**PROBLEM TO WORK ON**
What is needed is every line from the one holding "The width and" to the last line of the data below, printed exactly and without pictures.

[Saved entries]
• • • • • • •

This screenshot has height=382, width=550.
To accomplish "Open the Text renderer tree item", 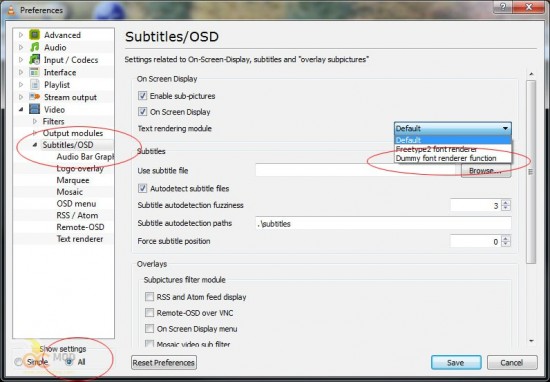I will (x=80, y=239).
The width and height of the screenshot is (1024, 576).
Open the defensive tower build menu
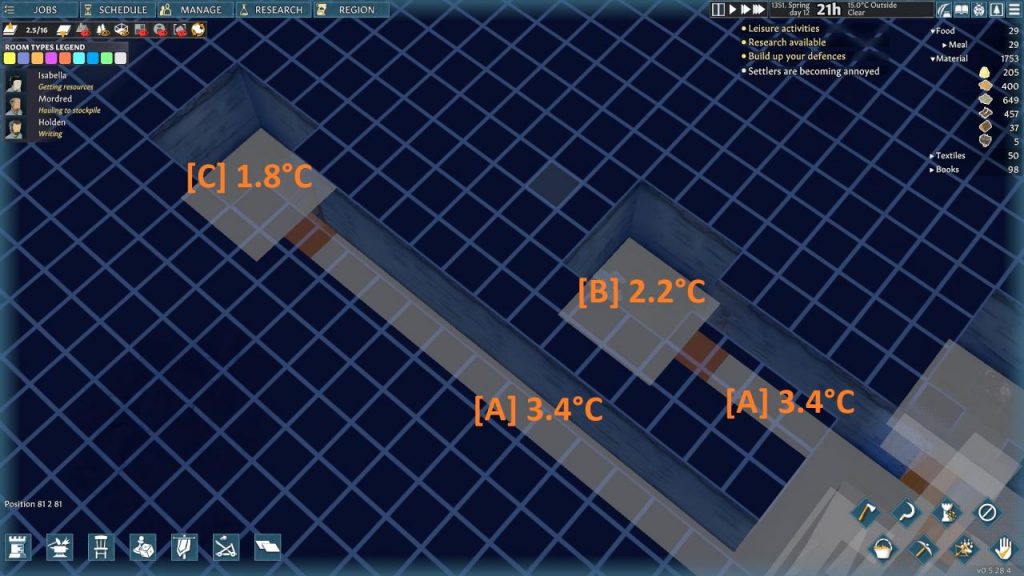coord(20,547)
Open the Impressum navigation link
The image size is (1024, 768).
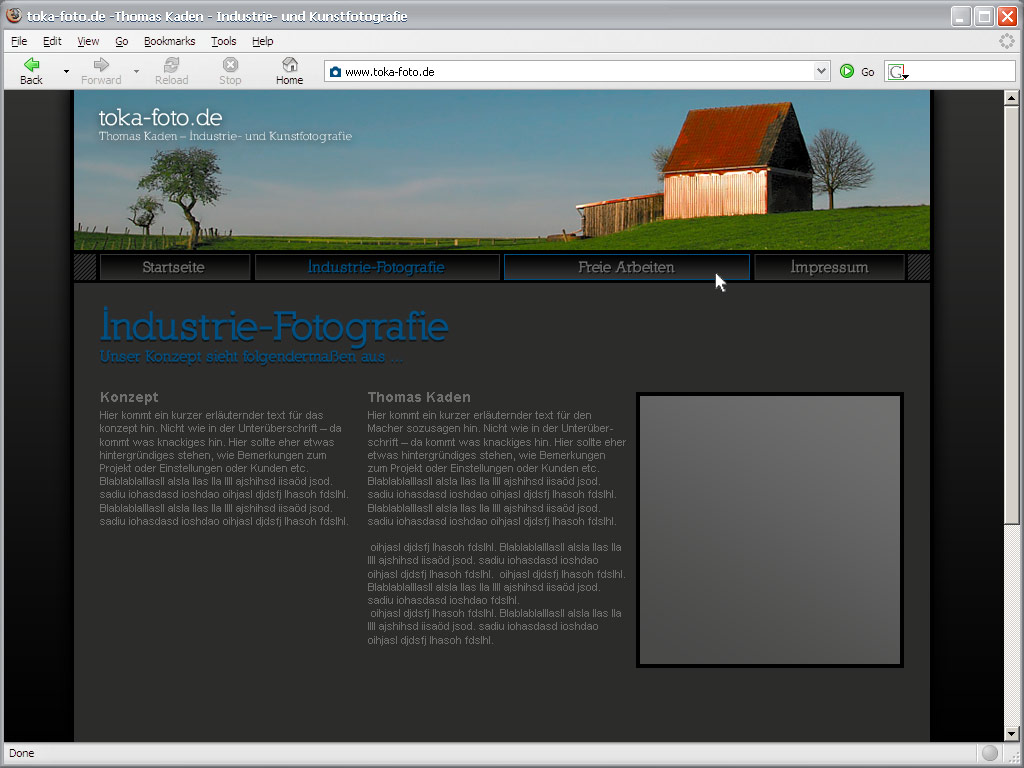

• • • • • • •

**RESPONSE FOR THIS EXERCISE**
The width and height of the screenshot is (1024, 576).
Open the defensive tower build menu
coord(20,547)
Open the Impressum navigation link
The image size is (1024, 768).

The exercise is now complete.